2608 Seneca

Discovery
- Discovered by: H.-E. Schuster
- Discovery site: La Silla Obs.
- Discovery date: 17 February 1978

Designations
- Pronunciation: /ˈsɛnɪkə/ SEN-ik-ə
- Named after: Seneca the Younger (Roman philosopher)
- Alternative designations: 1978 DA
- Minor planet category: NEO · Amor

Orbital characteristics
- Epoch 4 September 2017 (JD 2458000.5)
- Uncertainty parameter 1
- Observation arc: 38.92 yr (14,217 days)
- Aphelion: 3.9532 AU
- Perihelion: 1.0777 AU
- Semi-major axis: 2.5154 AU
- Eccentricity: 0.5716
- Orbital period (sidereal): 3.99 yr (1,457 days)
- Mean anomaly: 353.12°
- Mean motion: 0° 14^{m} 49.56^{s} / day
- Inclination: 14.682°
- Longitude of ascending node: 167.37°
- Argument of perihelion: 37.350°
- Earth MOID: 0.1321 AU · 51.5 LD

Physical characteristics
- Dimensions: 0.9 km 1.0±0.3
- Synodic rotation period: 8 h
- Geometric albedo: 0.15±0.03 0.20 (derived) 0.21
- Spectral type: Tholen = S · S B–V = 0.826 U–B = 0.454
- Absolute magnitude (H): 17.52 · 17.59 · 17.73

= 2608 Seneca =

Stony asteroid and sub-kilometer near-Earth object

2608 Seneca, provisional designation , is a stony asteroid and sub-kilometer near-Earth object of the Amor group, approximately 0.9 kilometers in diameter. It was discovered on 17 February 1978, by German astronomer Hans-Emil Schuster at ESO's La Silla Observatory in northern Chile, and named after Roman philosopher Seneca.

== Orbit ==

Seneca orbits the Sun at a distance of 1.1–4.0 AU once every 3 years and 12 months (1,457 days). Its orbit has an eccentricity of 0.57 and an inclination of 15° with respect to the ecliptic.
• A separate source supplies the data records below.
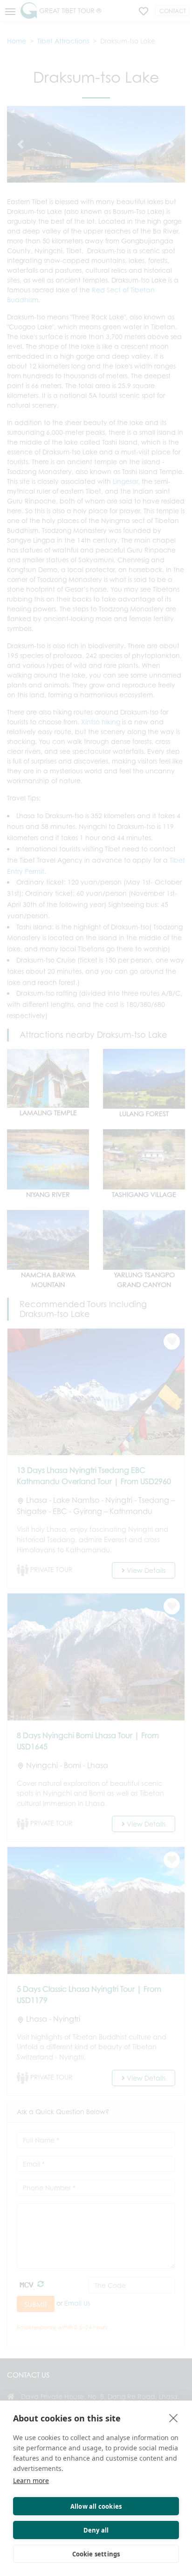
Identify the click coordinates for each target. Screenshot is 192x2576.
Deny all (96, 2530)
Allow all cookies (96, 2506)
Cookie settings (96, 2554)
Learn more (31, 2480)
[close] (173, 2417)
The body's observation arc begins with its official discovery observation in 1978, as no precoveries were taken, and no prior identifications were made.

=== Close approaches ===

Seneca has an Earth minimum orbital intersection distance of 0.1321 AU, which corresponds to 51.5 lunar distances. On 22 March 2062, it will pass 0.254 AU from the Earth.
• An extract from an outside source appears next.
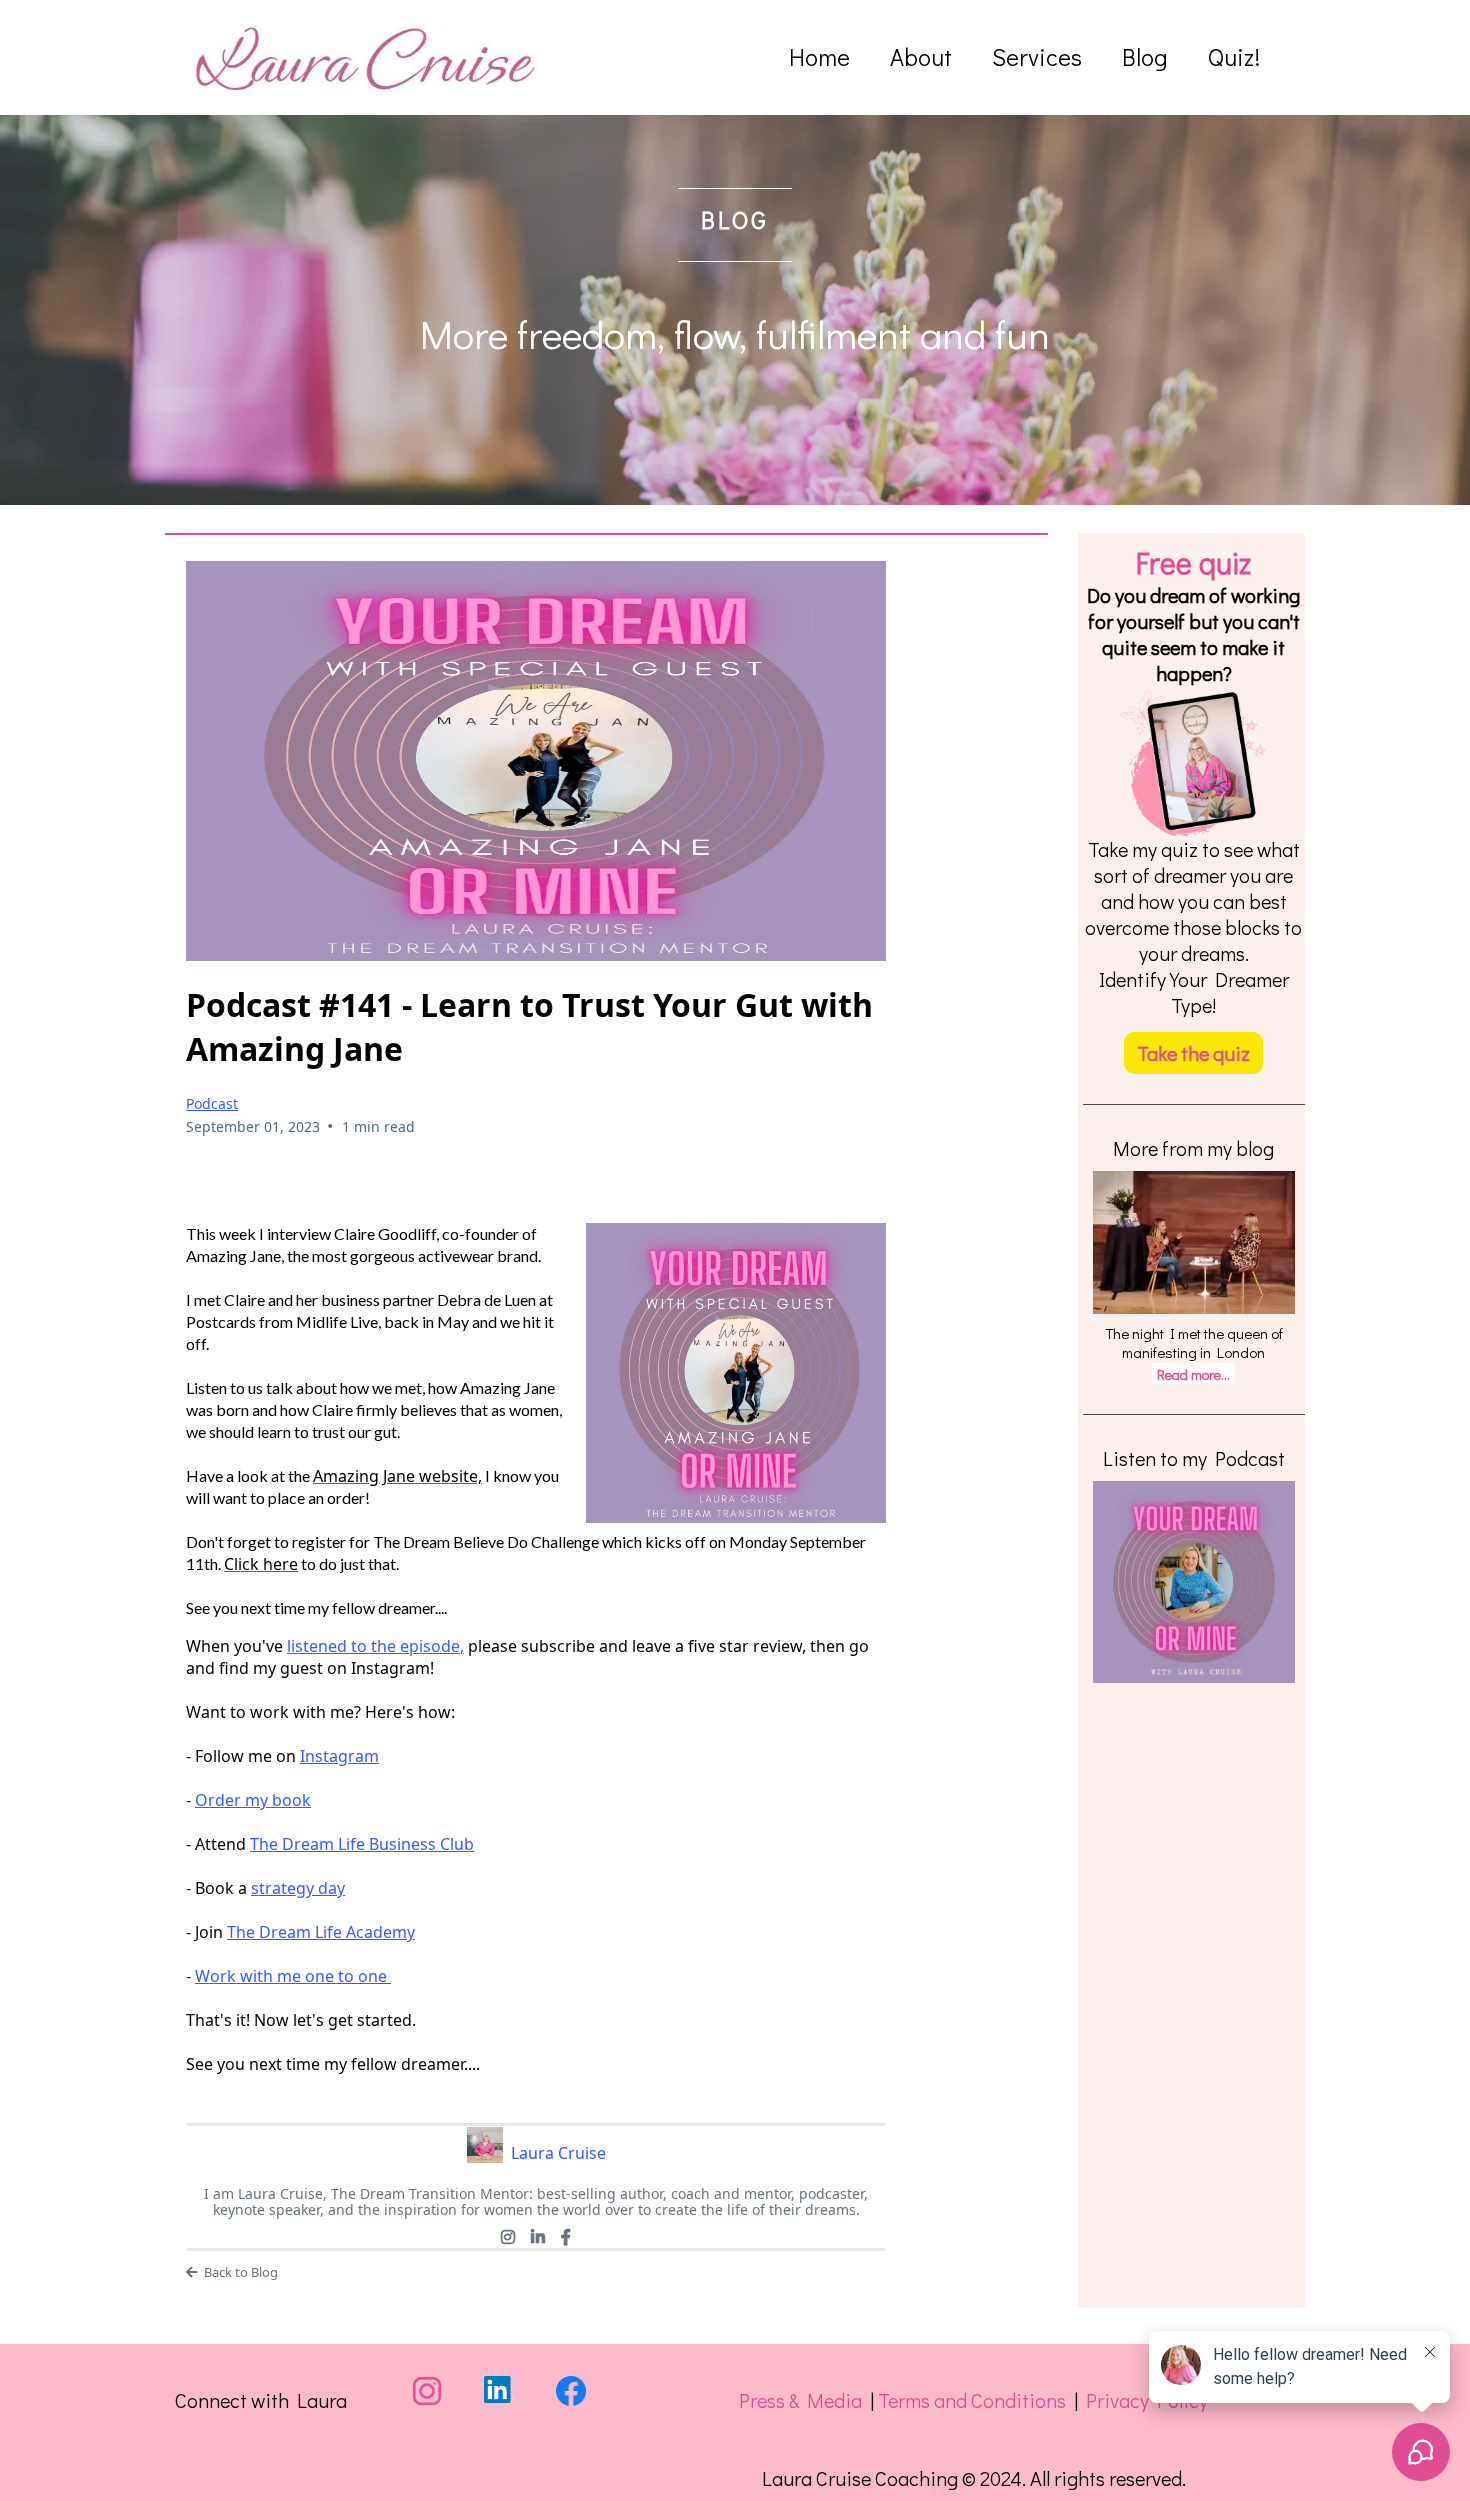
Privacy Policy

== Physical characteristics ==

In the Tholen taxonomy, Seneca is a stony S-type asteroid.

=== Photometry ===

In March 1978, a photometric observations taken by Degewij and Lebofsky at the Lunar and Planetary Laboratory, Arizona, using a 154-cm reflector, gave a rotational lightcurve with a rotation period of 8 hours and a brightness amplitude of 0.4 (0.5) magnitude (U=2).

=== Radiometry ===

In addition, radiometric observations by L. and M. Lebofsky with the 71-cm reflector gave a mean-diameter of 1.0±0.3 kilometers and albedo of 0.15±0.03.

=== Diameter and albedo ===

The Minor Planet Center classifies Seneca as an object larger than 1 kilometer ("1+ KM Near-Earth Object"), while Collaborative Asteroid Lightcurve Link derives an albedo of 0.20 and a diameter of 0.9 kilometers based on an absolute magnitude of 17.59. In 1994, astronomer Tom Gehrels published a diameter of 0.9 kilometers with an albedo of 0.21 in his Hazards Due to Comets and Asteroids.

== Naming ==

This minor planet was named after Roman philosopher and statesman Lucius Annaeus Seneca (c. 4 BC – AD 65), also known as "Seneca the Younger" or simply "Seneca". The approved naming citation was published by the Minor Planet Center on 8 April 1982 (M.P.C. 6835). The lunar crater Seneca was also named in his honor.